Steele v. Steele

Mr. Justice Dibell

delivered the opinion of the court.

Complainants filed their original, amended and supplemental bills in the court below for the partitionof real estate, of which they claimed to own an undivided three-fourths. The answers denied that complainants had any title or interest in the premises, and asserted that certain defendants were the owners. The cause was heard before the master, who reported the proofs and his conclusion that complainants had no title. A decree was rendered pursuant thereto, dismissing the bill, from which complainants appeal to this court.

This court has no jurisdiction of an appeal or writ of error which brings m question the existence of a freehold. The parties to a partition suit are bound to set forth their respective titles and to prove them unless admitted. If a partition is made each co-tenant loses his title and interest in every part of the land divided except the tract assigned to him, and as to that tract he becomes the sole owner and the title of his former co-tenants therein is divested.
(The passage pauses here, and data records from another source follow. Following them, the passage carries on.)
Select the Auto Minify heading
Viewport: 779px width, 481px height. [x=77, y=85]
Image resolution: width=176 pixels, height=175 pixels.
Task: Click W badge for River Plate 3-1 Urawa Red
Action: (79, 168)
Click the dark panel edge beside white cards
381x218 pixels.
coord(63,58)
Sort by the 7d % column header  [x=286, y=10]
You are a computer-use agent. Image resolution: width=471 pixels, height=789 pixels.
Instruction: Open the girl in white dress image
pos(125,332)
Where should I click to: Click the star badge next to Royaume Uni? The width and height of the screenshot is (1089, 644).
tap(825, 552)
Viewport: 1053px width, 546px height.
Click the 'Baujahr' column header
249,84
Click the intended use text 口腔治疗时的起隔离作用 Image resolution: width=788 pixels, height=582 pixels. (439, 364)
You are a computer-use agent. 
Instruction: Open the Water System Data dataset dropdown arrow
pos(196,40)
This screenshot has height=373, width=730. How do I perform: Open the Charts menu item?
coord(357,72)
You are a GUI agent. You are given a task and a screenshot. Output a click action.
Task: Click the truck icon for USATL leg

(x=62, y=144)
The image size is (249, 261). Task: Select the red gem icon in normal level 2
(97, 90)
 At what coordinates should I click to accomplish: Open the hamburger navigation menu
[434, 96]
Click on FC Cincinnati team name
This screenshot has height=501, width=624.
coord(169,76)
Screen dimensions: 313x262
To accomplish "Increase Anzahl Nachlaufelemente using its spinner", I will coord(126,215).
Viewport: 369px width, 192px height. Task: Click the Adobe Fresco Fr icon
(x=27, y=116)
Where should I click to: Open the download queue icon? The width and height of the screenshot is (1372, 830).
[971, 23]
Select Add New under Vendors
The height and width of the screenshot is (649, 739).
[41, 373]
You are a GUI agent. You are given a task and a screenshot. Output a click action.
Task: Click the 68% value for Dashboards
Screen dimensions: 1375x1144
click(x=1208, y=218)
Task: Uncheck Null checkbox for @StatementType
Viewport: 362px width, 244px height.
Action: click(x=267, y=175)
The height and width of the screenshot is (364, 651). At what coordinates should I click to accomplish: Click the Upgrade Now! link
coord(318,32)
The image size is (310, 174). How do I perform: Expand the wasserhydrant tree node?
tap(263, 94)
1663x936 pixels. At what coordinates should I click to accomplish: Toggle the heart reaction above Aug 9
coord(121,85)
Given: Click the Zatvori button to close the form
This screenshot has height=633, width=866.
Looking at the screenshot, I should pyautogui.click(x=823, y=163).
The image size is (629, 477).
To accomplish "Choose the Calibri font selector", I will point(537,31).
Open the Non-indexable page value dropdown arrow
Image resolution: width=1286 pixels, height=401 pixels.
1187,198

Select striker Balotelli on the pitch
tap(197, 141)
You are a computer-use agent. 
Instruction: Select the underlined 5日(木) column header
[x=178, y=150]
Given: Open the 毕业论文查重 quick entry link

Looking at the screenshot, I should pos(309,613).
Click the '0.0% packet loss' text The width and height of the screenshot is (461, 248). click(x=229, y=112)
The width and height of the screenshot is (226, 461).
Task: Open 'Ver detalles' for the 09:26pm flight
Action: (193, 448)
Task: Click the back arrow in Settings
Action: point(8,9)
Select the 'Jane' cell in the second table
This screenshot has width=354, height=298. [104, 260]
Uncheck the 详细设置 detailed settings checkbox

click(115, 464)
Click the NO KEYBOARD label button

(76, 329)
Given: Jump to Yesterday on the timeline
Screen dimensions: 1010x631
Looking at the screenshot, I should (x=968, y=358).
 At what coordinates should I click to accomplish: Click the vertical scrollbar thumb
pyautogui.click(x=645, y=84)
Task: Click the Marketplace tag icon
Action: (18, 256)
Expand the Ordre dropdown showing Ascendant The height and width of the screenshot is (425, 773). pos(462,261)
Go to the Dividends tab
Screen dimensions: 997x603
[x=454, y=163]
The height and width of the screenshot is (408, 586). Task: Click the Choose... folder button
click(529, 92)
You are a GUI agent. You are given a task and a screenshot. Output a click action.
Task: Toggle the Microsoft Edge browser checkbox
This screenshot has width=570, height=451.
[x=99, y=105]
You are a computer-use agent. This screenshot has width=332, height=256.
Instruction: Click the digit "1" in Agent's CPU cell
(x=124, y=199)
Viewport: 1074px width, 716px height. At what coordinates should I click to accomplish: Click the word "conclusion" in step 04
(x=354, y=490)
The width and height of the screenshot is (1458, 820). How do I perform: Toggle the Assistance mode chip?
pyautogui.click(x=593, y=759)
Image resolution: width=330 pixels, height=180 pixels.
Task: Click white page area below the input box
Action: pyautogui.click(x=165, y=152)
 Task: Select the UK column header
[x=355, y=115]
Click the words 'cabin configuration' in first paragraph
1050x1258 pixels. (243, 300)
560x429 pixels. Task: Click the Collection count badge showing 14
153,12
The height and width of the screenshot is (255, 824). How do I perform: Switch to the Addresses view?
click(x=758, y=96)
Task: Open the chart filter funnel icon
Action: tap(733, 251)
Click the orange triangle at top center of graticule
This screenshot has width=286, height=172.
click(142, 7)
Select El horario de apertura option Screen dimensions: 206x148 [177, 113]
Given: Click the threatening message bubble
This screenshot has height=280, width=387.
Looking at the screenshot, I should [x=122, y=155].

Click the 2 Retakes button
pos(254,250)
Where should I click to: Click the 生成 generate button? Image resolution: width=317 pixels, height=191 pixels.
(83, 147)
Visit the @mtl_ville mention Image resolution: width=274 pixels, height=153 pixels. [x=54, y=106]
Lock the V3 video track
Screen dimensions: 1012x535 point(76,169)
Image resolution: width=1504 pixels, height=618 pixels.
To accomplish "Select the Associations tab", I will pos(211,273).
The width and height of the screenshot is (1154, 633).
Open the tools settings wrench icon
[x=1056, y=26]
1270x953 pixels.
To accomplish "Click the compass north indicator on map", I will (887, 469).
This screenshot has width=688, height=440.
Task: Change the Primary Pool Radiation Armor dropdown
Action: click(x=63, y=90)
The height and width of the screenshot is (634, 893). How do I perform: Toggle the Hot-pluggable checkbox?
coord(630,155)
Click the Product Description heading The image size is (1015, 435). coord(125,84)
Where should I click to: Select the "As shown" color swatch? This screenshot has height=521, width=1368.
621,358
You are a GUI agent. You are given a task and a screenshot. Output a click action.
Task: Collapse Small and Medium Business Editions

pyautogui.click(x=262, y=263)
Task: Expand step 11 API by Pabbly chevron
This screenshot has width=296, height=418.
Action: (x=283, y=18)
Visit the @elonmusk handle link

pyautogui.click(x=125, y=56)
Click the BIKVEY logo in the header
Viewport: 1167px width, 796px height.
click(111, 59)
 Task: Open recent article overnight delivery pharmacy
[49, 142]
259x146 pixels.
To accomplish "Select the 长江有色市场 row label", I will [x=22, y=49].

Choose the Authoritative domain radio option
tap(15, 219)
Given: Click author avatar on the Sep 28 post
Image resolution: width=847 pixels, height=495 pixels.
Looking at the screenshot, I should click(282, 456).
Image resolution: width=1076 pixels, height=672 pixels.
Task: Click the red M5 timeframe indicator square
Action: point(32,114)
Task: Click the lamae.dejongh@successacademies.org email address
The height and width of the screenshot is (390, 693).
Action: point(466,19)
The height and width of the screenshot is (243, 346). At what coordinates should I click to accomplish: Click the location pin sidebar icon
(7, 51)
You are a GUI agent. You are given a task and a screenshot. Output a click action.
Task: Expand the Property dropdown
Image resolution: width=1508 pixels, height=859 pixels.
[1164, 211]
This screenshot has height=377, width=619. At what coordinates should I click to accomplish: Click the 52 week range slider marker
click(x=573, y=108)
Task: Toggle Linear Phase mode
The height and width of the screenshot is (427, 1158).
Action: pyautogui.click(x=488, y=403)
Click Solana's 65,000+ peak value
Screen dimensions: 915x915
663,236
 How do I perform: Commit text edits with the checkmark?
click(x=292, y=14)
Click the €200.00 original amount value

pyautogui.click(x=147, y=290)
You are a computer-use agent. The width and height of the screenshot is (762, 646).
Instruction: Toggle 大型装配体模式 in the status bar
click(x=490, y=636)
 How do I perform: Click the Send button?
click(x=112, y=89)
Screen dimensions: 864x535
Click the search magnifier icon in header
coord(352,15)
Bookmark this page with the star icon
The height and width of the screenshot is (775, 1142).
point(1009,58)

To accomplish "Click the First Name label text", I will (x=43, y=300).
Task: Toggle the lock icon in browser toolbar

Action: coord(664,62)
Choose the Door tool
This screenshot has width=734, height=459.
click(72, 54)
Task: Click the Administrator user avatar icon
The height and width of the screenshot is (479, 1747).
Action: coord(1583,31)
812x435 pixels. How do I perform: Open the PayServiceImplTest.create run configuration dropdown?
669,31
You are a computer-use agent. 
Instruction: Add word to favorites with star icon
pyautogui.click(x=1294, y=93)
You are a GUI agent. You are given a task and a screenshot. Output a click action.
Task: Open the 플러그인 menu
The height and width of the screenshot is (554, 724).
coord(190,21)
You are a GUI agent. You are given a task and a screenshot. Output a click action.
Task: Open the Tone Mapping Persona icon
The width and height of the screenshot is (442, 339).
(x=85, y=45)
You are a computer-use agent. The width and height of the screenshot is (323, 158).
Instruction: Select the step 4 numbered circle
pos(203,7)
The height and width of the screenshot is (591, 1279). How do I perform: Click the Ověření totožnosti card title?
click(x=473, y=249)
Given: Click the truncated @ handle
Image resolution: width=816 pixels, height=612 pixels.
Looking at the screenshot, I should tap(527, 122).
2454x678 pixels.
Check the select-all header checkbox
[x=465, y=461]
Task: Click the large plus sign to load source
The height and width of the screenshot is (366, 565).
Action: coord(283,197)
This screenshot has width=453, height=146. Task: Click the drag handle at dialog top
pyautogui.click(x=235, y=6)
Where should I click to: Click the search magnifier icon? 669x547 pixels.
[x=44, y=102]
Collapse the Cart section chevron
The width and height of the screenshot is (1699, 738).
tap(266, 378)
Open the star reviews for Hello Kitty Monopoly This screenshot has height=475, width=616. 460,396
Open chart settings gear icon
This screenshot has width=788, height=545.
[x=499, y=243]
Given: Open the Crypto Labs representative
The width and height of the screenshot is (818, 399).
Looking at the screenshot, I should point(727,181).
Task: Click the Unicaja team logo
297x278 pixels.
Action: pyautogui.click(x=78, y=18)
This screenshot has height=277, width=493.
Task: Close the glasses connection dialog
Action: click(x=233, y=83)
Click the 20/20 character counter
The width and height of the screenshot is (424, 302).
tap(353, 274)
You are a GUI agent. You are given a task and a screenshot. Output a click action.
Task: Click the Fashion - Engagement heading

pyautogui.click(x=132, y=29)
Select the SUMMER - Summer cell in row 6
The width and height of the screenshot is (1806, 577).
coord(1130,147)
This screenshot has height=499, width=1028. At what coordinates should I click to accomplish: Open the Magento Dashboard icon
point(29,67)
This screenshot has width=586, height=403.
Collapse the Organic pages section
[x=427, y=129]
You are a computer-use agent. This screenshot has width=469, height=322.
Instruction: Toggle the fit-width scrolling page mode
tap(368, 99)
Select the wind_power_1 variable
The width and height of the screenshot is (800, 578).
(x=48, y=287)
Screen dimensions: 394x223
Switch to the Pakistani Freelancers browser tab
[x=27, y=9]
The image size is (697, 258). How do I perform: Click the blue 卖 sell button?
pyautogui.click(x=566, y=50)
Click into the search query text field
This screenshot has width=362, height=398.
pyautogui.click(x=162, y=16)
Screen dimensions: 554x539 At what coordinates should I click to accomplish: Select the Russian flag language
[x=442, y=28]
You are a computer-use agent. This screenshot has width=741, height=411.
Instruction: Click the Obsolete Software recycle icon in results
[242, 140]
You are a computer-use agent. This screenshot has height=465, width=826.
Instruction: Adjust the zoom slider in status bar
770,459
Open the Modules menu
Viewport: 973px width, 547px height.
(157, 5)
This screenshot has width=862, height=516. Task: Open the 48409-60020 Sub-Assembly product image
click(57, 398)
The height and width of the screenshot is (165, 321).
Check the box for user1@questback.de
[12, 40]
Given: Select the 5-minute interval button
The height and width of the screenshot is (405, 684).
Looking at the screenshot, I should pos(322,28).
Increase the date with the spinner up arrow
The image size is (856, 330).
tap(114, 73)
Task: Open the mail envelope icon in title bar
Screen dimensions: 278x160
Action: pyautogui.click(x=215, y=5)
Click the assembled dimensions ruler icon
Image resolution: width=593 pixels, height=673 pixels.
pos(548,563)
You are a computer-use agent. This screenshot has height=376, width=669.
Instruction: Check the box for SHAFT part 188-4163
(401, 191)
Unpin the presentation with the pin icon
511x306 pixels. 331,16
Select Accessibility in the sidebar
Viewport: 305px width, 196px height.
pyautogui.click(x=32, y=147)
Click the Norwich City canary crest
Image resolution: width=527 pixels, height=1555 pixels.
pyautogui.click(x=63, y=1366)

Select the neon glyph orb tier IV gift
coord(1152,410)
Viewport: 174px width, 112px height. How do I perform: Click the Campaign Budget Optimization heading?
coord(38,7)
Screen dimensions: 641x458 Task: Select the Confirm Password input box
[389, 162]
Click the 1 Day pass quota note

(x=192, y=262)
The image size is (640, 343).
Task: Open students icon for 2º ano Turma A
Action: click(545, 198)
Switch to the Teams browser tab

If the land cannot be divided and a sale is had, all the co-tenants lose their estate and title in the land, and receive money in lieu thereof. Therefore a suit for the partition of a freehold estate necessarily involves a freehold, and an appeal from a decree in such a suit must go to the Supreme Court. Carter v. Penn, 99 Ill. 390; Bangs v. Brown, 110 Ill. 96; LeMoyne v. Harding, 132 Ill. 78; Ames v. Ames, 148 Ill. 321; Wilson v. Dresser, 152 Ill. 387; Schwartz v. Ritter, 186 Ill. 209. Jurisdiction of an appeal from or a writ of error to the trial court direct has been frequently taken by the Supreme Court in partition suits without discussion or question. Becent examples of this are Poulter v. Poulter, 193 Ill. 641; Watke v. Stine, 214 Ill. 563; and Gruenewald v. Neu, 215 Ill. 132. The case at bar is stronger than those above cited in that title was expressly denied, and that was the issue tried.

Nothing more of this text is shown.